Severin Fischer, Experte für Energiepolitik der Stiftung Wissenschaft und Politik (SWP), hält es aktuell dringend notwendig, eine engere Koordination der nationalen Energiemixe auf die Agenda zu setzen. Fischer zufolge drohen einige Länder ihre nationalen Ökoenergie-Ziele zu verfehlen, die man in der EU bis 2020 vereinbart hat. Staaten wie Portugal oder Spanien haben in der Krise die Förderung massiv gekürzt. „Die Vorstellungen über den weiteren energiepolitischen Transformationsprozess in der EU driften zunehmend auseinander“, warnt Fischer.

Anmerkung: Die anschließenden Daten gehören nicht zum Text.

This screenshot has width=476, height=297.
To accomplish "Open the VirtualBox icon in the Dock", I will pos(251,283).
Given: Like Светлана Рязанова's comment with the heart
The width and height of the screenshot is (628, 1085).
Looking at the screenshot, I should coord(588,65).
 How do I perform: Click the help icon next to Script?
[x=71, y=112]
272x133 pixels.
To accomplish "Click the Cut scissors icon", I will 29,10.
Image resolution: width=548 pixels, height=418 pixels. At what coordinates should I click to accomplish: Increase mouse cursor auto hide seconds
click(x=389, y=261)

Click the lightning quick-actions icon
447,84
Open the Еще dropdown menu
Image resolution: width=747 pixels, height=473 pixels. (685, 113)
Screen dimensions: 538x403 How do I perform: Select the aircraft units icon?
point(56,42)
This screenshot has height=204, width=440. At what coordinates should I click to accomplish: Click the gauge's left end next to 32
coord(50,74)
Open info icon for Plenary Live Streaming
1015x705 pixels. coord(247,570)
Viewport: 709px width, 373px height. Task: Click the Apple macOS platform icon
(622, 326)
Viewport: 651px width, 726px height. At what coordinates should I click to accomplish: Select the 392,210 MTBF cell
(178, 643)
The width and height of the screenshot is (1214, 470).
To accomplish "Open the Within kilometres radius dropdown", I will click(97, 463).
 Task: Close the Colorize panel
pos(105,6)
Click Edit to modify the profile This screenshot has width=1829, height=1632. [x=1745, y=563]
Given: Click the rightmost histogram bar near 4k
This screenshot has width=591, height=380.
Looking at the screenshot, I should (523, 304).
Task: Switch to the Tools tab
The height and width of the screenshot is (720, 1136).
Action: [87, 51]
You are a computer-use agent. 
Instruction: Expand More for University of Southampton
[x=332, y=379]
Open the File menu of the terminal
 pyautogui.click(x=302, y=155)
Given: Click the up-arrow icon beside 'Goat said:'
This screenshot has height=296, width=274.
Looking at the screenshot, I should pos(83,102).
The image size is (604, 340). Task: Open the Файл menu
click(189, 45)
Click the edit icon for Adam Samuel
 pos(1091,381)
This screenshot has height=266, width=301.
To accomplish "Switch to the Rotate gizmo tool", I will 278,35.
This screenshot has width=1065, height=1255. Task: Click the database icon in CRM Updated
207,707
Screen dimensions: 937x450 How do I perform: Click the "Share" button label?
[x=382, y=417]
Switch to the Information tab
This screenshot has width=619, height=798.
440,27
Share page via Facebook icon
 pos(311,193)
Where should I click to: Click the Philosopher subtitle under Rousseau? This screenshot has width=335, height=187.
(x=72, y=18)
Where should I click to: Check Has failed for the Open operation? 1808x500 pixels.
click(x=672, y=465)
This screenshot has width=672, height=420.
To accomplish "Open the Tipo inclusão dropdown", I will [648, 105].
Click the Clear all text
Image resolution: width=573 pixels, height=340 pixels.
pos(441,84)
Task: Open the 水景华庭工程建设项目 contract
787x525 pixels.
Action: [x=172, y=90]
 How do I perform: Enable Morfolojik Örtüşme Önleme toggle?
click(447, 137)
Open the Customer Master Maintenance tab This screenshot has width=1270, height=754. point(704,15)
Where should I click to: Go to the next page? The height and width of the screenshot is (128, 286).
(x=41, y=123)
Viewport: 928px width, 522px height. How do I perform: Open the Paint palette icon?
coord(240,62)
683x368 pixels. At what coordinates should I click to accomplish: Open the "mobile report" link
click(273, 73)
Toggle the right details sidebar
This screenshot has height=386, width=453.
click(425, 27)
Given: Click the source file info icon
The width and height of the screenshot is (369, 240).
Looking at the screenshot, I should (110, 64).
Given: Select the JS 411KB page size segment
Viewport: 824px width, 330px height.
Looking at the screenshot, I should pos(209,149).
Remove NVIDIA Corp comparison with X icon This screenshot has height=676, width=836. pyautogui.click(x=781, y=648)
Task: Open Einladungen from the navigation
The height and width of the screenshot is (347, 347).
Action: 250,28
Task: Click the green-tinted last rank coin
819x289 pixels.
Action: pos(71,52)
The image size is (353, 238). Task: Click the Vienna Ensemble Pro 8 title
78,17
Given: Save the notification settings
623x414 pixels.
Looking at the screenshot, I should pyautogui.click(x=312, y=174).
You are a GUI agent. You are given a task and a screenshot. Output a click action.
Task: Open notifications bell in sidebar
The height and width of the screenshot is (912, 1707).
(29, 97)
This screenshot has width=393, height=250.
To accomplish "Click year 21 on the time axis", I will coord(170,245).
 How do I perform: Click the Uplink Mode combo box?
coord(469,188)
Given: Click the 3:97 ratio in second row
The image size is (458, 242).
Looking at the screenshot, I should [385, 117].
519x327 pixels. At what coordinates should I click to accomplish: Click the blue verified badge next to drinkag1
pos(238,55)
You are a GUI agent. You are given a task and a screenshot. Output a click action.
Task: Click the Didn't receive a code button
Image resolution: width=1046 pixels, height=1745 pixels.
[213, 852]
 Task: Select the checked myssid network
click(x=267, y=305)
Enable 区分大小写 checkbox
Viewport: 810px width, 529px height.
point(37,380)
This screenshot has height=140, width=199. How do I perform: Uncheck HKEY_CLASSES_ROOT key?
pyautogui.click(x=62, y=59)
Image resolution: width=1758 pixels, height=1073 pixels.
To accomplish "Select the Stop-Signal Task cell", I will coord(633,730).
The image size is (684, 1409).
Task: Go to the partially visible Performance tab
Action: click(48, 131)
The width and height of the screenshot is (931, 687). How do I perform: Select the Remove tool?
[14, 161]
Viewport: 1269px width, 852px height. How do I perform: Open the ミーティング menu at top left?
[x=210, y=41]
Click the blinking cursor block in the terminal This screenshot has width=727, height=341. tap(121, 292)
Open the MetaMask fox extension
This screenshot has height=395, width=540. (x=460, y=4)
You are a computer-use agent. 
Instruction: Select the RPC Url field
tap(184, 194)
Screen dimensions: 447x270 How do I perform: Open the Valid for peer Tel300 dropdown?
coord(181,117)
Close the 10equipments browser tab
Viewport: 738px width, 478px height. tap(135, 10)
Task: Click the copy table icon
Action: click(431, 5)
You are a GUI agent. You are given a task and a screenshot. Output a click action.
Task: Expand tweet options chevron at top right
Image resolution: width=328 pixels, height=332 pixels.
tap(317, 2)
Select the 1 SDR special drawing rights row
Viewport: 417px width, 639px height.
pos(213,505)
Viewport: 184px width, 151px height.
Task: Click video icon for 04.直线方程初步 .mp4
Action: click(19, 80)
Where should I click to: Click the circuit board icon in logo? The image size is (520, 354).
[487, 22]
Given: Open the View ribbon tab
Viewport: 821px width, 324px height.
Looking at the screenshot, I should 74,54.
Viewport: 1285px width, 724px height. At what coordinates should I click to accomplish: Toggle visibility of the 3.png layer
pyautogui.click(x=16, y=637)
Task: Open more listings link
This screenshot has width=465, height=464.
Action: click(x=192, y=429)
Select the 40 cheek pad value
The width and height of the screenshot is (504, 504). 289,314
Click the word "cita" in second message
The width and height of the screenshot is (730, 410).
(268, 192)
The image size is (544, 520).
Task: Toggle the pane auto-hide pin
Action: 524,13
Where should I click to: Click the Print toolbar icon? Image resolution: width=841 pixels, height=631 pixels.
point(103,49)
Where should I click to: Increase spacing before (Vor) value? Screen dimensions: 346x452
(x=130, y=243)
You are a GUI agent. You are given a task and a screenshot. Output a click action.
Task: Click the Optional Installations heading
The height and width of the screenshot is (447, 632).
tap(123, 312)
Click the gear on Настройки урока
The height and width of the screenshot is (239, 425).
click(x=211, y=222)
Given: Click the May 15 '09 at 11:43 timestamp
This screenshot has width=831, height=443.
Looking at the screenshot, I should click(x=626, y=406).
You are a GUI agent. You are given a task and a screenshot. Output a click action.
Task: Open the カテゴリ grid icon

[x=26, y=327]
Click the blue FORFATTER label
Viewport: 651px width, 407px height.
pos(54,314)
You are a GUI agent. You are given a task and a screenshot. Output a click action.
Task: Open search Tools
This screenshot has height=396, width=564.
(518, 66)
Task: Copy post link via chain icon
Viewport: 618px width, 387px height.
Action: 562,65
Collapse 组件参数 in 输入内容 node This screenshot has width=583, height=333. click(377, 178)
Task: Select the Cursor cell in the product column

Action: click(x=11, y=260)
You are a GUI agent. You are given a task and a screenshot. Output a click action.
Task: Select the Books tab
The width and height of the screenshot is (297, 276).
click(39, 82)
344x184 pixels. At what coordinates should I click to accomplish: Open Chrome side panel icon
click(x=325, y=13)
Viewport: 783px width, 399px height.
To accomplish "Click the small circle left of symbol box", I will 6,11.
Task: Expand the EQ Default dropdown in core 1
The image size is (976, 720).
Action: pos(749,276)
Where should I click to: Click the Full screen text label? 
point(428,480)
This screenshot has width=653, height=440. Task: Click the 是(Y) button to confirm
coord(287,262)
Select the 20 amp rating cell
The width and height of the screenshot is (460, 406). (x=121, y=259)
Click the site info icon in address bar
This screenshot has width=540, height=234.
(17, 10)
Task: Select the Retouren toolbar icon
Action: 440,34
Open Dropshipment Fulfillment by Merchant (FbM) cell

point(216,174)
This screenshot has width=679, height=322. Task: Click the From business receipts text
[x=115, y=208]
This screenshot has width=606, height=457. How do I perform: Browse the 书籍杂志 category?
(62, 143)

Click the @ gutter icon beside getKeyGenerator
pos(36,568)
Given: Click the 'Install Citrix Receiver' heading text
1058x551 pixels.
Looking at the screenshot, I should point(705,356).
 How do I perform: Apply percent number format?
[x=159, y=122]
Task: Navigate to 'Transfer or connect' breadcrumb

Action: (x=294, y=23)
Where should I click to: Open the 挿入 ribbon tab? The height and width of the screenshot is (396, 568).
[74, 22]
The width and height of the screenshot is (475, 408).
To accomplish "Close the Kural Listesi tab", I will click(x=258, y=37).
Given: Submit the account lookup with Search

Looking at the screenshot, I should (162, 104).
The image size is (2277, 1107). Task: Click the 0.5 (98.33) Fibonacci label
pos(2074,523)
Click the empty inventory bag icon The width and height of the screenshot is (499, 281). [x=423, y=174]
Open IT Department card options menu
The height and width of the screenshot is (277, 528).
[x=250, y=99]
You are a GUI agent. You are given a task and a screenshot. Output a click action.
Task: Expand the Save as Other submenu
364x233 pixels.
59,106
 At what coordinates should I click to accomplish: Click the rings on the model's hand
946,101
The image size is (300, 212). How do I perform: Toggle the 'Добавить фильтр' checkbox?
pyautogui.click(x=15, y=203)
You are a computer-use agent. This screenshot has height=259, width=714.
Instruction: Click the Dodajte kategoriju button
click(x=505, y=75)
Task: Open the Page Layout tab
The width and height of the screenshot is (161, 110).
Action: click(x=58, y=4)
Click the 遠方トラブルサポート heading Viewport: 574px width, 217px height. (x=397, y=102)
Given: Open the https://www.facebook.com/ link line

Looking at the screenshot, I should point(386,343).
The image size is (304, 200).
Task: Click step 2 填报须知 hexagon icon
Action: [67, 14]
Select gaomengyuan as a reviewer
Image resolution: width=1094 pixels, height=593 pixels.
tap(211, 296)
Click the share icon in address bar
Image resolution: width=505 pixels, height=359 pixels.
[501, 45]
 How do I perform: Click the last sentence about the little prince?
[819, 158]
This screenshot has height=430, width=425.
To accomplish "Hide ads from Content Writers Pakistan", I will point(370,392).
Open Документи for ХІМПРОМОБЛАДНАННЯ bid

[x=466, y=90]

Wie ERENE-Initiatorin Schreyer hält Fischer es für eine Option, dass sich eine „Koalition der Vorreiter“ zusammentut und eine gemeinsame, grenzüberschreitende Förderung der Erneuerbaren in Angriff nimmt. Vielleicht greift ja Angela Merkel - einst als Klimakanzlerin gefeiert – die Vision des erneuerbaren Europa auf. Sie könnte die Deutschen dafür gewinnen, auch Ökostrom bei den europäischen Nachbarn zu fördern, und die Nachbarn von der Alternativlosigkeit der grünen Wende überzeugen. Was wäre für die Europäer in der Krise verbindender als eine gemeinsame Mondlandung?